===== RECORDS SHOWN =====

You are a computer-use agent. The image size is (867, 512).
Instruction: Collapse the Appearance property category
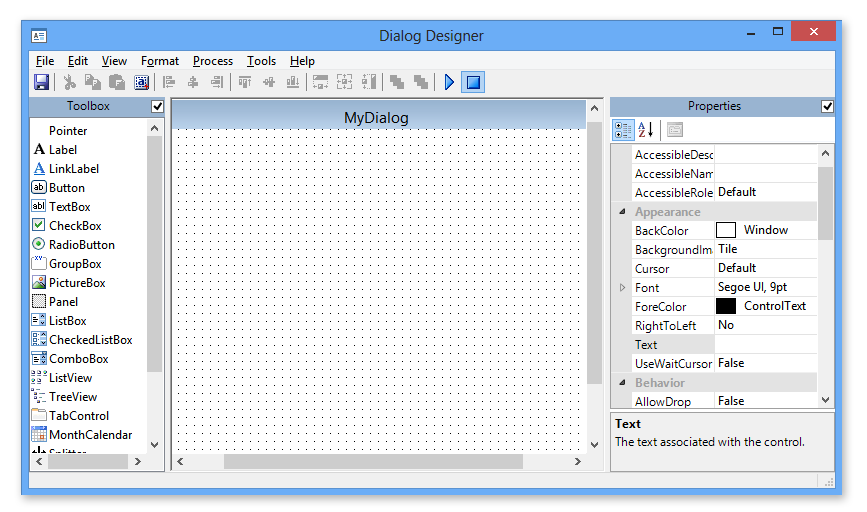(622, 212)
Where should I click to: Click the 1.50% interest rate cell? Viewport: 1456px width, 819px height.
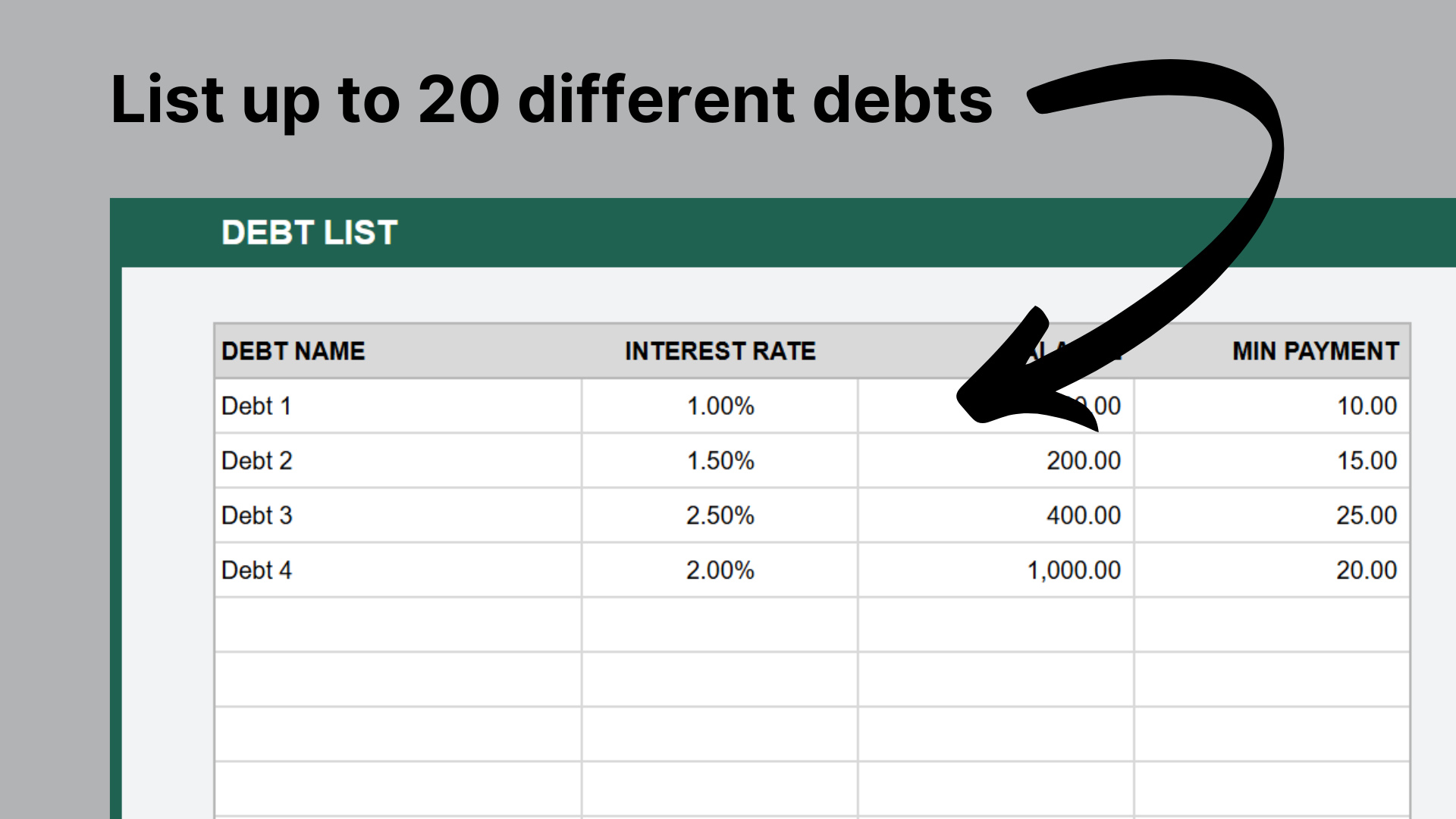(720, 460)
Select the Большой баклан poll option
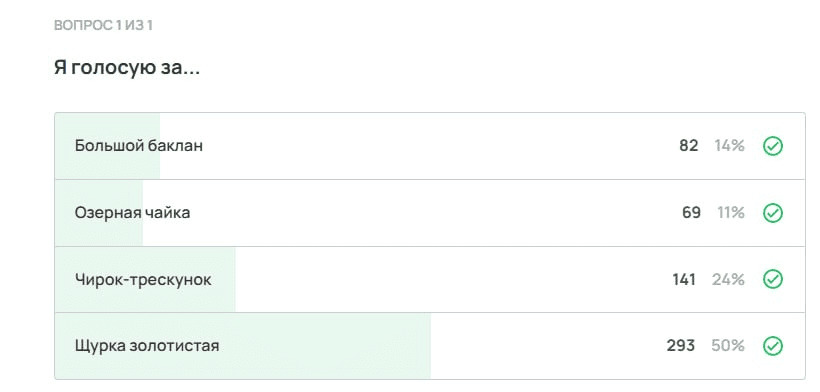This screenshot has height=392, width=820. [430, 146]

=====

**GOAL OF THE EXERCISE:**
For this exercise, write out exactly the lines from the one with "Instruction: Collapse the" through the last line of the records, inclusive, and leave each picture out.

**COMPLETED TASK:**
Instruction: Collapse the Appearance property category
(622, 212)
Where should I click to: Click the 1.50% interest rate cell? Viewport: 1456px width, 819px height.
(720, 460)
Select the Большой баклан poll option
This screenshot has height=392, width=820. [430, 146]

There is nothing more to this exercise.